Items from a dataset
BEGIN
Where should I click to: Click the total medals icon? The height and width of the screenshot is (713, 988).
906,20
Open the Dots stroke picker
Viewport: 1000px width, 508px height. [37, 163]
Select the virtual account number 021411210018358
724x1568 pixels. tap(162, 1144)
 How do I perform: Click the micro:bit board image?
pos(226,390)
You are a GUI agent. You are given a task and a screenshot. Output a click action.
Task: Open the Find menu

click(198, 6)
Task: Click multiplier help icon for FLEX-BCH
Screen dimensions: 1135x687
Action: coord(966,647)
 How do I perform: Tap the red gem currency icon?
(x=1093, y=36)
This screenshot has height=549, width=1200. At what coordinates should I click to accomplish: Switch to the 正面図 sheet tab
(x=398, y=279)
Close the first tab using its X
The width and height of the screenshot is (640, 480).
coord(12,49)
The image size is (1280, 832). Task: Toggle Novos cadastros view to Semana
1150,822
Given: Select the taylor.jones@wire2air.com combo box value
END
The line above containing "Select the virtual", the line containing "Task: Click multiplier help icon for FLEX-BCH", and every line between them are to be transcribed exactly; no other line is wanted.

### Answer to this task
Select the virtual account number 021411210018358
724x1568 pixels. tap(162, 1144)
 How do I perform: Click the micro:bit board image?
pos(226,390)
You are a GUI agent. You are given a task and a screenshot. Output a click action.
Task: Open the Find menu

click(198, 6)
Task: Click multiplier help icon for FLEX-BCH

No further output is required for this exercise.